Les grèves du personnel de nettoyage sur deux campus parisiens (Jussieu et Tolbiac) en 2021 et 2022 ont mis en lumière les pratiques brutales et illégales du sous-traitant « Arc-en-Ciel Environnement », exploitant sans vergogne la situation de salariés qui sont majoritairement des femmes et/ou des migrants : travail sans contrat, licenciements abusifs, heures non payées, plannings non respectés, salaires au rabais et versés avec retard, défauts de cotisation employeur, matériel non adapté, intimidations et pressions quotidiennes des chefs et de leurs auxiliaires « syndicaux », etc.

Arc-en-Ciel avait obtenu le marché du nettoyage du campus pour la période de janvier 2021 à janvier 2025. Dès son arrivée à Jussieu, les conditions de travail, et par conséquent la propreté du campus, s’étaient rapidement dégradées. En 2023, sur 2721 contrôles effectués, 56 % ont conclu à des « prestations en défaut ». Aussi l’administration de SU nous informe que le marché a été rompu d’un commun accord au 1er avril 2024, ce qui a permis à SU comme à AEC de sortir d’une situation de blocage où la première payait pour une prestation qui n’était pas réalisée, tandis que la seconde se voyait contrainte de payer des pénalités exorbitantes. Ainsi, SU a fini par suivre, un peu tard, l’exemple des universités d’Aix-Marseille et Toulouse-Jean-Jaurès, qui ont prononcé des ruptures anticipées de marché avec Arc-en-Ciel ces dernières années.

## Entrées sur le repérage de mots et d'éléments
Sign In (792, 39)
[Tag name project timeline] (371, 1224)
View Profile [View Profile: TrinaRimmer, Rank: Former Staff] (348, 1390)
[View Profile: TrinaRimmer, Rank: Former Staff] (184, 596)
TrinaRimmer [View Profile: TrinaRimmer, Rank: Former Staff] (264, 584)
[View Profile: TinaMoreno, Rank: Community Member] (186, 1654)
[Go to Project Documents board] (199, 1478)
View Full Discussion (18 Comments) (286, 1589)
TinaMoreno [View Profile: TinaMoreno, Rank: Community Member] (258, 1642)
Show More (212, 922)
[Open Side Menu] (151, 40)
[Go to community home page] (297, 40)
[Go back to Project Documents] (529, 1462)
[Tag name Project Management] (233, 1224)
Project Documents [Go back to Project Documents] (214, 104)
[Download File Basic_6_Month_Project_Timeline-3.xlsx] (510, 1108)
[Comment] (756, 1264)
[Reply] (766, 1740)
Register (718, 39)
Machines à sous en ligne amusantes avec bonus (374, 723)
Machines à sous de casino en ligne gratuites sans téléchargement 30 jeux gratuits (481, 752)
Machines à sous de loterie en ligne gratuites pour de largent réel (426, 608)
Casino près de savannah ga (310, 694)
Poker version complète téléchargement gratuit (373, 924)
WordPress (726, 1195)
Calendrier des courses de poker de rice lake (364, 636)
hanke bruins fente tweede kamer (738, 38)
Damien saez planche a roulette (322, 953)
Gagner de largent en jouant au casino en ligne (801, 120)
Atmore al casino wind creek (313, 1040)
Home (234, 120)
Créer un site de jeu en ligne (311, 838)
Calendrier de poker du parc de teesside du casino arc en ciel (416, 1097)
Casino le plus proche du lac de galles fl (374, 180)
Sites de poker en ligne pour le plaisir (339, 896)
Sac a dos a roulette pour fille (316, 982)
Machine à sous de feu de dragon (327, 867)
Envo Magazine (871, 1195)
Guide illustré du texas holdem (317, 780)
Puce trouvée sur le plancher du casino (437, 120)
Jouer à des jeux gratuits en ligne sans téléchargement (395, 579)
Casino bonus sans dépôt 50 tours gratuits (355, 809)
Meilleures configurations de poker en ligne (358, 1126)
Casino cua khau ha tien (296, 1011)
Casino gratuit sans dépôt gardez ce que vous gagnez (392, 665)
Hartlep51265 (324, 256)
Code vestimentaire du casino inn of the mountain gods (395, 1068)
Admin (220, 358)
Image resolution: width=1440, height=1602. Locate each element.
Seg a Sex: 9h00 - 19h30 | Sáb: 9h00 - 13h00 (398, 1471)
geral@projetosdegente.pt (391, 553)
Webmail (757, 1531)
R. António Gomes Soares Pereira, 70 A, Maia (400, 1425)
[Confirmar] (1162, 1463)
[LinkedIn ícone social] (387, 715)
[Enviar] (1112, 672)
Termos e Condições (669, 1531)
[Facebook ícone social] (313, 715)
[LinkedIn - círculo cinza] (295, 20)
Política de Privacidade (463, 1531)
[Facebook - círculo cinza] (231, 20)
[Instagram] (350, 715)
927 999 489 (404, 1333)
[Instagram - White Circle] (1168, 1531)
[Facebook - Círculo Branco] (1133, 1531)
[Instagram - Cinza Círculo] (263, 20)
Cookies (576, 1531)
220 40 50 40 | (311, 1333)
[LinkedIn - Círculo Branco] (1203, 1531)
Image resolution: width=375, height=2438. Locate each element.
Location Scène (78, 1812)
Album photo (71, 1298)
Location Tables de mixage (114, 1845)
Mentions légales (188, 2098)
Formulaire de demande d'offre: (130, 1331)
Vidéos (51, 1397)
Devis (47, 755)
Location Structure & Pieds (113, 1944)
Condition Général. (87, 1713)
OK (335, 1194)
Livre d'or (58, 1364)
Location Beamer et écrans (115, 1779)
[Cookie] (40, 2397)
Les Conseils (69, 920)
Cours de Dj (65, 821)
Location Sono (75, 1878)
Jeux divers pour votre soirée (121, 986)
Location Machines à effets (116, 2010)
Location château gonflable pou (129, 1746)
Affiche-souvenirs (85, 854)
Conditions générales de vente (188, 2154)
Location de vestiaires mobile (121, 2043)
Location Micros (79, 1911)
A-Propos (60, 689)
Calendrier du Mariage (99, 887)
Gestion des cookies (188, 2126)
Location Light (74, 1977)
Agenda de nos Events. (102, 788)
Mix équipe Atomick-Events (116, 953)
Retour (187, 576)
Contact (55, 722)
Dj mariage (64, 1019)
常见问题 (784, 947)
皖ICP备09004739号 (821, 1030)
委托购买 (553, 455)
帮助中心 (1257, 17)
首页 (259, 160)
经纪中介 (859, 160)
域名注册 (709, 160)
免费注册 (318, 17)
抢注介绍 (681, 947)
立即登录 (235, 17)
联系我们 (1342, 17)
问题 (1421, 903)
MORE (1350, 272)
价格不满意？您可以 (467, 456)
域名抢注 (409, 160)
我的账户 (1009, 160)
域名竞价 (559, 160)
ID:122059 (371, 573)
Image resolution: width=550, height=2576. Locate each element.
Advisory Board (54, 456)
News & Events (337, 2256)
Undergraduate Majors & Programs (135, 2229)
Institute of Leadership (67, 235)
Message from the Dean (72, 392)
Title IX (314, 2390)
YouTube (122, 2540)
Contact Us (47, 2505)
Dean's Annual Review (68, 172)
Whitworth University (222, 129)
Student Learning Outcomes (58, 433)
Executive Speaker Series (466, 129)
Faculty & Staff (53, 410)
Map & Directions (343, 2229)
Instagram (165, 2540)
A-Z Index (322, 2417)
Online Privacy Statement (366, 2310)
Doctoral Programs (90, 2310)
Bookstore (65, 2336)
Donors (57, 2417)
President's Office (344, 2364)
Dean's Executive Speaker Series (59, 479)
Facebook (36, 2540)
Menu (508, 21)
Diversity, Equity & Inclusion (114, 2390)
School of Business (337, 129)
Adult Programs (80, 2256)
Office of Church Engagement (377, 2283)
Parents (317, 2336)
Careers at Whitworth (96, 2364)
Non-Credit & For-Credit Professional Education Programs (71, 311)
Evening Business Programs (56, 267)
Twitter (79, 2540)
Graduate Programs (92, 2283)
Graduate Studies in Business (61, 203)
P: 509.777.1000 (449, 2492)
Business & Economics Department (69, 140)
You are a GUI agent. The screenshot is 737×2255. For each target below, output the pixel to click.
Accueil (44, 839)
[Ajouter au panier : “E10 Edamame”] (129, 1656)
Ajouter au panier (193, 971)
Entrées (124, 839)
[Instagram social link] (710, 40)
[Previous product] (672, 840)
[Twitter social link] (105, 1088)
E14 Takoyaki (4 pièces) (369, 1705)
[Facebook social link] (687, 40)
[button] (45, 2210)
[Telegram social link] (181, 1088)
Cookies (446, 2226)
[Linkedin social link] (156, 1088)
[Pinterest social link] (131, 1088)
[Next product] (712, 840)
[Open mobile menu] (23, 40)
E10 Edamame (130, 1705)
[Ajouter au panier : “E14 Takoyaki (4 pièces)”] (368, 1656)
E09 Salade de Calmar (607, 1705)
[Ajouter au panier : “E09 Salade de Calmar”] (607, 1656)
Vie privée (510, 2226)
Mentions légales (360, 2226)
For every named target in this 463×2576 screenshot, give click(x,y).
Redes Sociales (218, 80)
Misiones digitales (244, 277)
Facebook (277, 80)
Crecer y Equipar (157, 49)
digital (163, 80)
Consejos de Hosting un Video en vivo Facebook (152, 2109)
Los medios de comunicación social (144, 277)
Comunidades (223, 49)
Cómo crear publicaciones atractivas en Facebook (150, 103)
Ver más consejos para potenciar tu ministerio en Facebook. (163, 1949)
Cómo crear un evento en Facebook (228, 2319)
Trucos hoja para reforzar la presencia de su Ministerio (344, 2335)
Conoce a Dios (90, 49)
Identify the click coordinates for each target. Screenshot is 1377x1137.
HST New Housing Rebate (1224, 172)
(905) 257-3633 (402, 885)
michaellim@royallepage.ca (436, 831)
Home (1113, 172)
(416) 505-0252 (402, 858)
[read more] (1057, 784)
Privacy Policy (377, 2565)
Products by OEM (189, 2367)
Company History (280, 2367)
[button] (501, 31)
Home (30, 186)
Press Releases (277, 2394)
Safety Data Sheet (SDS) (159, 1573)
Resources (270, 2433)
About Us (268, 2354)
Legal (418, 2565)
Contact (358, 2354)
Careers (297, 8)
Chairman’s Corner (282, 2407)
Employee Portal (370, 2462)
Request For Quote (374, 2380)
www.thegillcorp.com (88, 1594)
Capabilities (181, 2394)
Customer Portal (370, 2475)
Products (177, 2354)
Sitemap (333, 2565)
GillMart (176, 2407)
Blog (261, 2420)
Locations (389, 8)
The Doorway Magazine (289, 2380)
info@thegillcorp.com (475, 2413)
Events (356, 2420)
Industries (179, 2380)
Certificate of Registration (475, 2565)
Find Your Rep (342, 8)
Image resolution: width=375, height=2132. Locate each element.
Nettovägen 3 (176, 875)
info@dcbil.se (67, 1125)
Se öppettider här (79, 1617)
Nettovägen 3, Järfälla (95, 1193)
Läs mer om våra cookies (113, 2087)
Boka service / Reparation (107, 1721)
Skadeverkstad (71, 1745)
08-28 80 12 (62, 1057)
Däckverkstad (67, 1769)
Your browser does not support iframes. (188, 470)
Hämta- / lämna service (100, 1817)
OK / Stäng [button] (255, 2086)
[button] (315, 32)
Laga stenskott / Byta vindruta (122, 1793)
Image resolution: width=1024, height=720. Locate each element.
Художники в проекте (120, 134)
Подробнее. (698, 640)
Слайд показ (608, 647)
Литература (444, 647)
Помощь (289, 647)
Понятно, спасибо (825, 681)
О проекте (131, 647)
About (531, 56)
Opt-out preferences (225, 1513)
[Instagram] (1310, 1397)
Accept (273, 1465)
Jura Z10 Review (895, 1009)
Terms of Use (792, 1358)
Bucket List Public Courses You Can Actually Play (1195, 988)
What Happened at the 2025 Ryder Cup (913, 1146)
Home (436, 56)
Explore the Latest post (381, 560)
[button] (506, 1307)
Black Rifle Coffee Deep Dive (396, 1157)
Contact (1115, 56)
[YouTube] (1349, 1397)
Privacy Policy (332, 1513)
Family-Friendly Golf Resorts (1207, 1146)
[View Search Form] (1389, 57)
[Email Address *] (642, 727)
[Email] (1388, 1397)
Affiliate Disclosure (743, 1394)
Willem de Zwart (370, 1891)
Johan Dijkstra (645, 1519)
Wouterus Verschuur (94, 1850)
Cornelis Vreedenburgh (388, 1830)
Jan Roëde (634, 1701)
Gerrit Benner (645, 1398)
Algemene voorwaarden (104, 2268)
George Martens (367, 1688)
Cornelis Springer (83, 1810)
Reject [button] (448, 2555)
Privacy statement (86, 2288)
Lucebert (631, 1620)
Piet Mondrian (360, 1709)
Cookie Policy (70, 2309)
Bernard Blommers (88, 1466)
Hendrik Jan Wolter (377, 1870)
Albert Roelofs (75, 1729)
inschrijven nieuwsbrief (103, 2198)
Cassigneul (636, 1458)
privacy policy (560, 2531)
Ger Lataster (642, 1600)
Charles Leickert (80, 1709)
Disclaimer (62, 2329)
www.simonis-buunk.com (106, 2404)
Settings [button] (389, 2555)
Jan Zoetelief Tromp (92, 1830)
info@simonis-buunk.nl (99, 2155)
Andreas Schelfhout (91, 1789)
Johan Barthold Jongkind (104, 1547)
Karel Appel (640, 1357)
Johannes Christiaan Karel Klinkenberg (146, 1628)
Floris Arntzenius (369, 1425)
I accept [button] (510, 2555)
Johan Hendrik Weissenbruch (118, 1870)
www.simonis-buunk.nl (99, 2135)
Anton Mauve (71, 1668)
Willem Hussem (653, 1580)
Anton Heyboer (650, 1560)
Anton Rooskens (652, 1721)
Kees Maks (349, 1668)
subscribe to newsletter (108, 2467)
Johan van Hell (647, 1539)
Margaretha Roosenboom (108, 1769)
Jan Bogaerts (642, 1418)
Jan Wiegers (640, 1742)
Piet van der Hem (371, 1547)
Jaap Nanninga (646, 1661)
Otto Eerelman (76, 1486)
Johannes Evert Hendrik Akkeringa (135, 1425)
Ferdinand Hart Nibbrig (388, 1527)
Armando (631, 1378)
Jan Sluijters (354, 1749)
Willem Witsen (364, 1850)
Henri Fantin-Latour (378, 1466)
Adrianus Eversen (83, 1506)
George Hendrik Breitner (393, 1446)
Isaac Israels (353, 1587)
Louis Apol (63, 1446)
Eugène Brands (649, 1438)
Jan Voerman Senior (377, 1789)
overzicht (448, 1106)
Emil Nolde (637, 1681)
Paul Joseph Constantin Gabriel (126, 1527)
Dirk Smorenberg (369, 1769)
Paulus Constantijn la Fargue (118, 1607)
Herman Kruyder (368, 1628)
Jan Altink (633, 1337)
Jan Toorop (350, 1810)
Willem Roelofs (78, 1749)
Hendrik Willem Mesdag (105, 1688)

## Tâche à réaliser
Reproduisez mot pour mot, dans le texte sur le nettoyage des campus, tout ce qui va de « Arc-en-Ciel avait obtenu » jusqu'à « ces dernières années. ».

## Réponse attendue
Arc-en-Ciel avait obtenu le marché du nettoyage du campus pour la période de janvier 2021 à janvier 2025. Dès son arrivée à Jussieu, les conditions de travail, et par conséquent la propreté du campus, s’étaient rapidement dégradées. En 2023, sur 2721 contrôles effectués, 56 % ont conclu à des « prestations en défaut ». Aussi l’administration de SU nous informe que le marché a été rompu d’un commun accord au 1er avril 2024, ce qui a permis à SU comme à AEC de sortir d’une situation de blocage où la première payait pour une prestation qui n’était pas réalisée, tandis que la seconde se voyait contrainte de payer des pénalités exorbitantes. Ainsi, SU a fini par suivre, un peu tard, l’exemple des universités d’Aix-Marseille et Toulouse-Jean-Jaurès, qui ont prononcé des ruptures anticipées de marché avec Arc-en-Ciel ces dernières années.